--- Assignment ---
Locate the string "computer" in the listing below. Copy every line where it is found.

--- Recorded data ---

===============

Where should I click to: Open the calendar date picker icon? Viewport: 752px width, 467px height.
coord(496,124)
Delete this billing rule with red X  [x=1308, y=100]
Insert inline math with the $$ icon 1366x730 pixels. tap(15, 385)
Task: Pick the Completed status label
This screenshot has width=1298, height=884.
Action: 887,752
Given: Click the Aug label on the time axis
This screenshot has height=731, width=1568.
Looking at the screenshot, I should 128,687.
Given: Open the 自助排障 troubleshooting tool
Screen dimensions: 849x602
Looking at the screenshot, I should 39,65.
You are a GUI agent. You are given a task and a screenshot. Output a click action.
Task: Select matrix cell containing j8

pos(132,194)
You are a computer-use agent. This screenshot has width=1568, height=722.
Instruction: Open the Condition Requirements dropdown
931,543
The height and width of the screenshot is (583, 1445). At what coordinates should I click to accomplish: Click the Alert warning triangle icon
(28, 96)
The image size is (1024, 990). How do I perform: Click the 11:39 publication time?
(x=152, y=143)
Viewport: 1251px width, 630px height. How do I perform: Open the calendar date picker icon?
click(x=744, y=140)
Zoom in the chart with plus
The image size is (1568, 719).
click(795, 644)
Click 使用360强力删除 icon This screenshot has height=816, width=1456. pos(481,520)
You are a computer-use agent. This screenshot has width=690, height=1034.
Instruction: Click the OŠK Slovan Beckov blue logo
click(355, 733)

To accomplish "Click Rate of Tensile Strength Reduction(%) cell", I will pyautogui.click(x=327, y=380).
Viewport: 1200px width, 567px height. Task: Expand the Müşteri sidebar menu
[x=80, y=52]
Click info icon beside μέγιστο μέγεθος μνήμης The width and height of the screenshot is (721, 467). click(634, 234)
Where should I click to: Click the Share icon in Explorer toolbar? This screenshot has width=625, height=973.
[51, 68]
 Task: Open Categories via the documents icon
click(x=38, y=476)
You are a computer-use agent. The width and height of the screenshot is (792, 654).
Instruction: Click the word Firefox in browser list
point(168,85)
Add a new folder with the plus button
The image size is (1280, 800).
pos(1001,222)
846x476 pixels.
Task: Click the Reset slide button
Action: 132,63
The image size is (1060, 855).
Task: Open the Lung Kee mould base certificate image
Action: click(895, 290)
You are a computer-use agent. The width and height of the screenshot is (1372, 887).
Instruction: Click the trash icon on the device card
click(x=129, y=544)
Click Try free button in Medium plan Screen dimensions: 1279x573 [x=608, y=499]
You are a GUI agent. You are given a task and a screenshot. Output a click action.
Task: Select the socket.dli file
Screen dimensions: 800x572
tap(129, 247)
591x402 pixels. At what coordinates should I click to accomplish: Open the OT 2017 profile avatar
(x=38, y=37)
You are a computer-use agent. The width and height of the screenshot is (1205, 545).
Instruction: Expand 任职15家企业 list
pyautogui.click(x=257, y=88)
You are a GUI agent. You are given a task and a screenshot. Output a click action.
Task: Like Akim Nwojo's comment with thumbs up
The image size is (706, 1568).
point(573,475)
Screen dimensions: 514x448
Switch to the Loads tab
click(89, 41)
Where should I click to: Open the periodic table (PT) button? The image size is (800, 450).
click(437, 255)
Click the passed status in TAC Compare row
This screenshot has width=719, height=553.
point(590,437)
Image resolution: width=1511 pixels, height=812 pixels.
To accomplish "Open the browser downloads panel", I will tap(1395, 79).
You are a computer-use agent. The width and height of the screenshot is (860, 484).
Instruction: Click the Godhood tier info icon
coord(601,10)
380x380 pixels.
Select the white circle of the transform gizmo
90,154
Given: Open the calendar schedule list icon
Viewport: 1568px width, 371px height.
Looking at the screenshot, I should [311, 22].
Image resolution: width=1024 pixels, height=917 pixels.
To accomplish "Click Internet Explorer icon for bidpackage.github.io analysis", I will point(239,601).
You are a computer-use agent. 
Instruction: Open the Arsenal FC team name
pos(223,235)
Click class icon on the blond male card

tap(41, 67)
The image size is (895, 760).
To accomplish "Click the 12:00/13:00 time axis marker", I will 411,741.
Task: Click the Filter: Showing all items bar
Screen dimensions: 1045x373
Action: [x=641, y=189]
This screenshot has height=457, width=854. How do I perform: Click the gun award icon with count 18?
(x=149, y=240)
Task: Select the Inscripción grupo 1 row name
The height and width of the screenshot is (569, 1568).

===============

--- Reply to the exercise ---
You are a computer-use agent. This screenshot has width=1568, height=722.
You are a computer-use agent. This screenshot has width=690, height=1034.
You are a computer-use agent. The width and height of the screenshot is (792, 654).
You are a computer-use agent. The width and height of the screenshot is (1372, 887).
You are a computer-use agent. The width and height of the screenshot is (1205, 545).
You are a computer-use agent. The width and height of the screenshot is (860, 484).
You are a computer-use agent. 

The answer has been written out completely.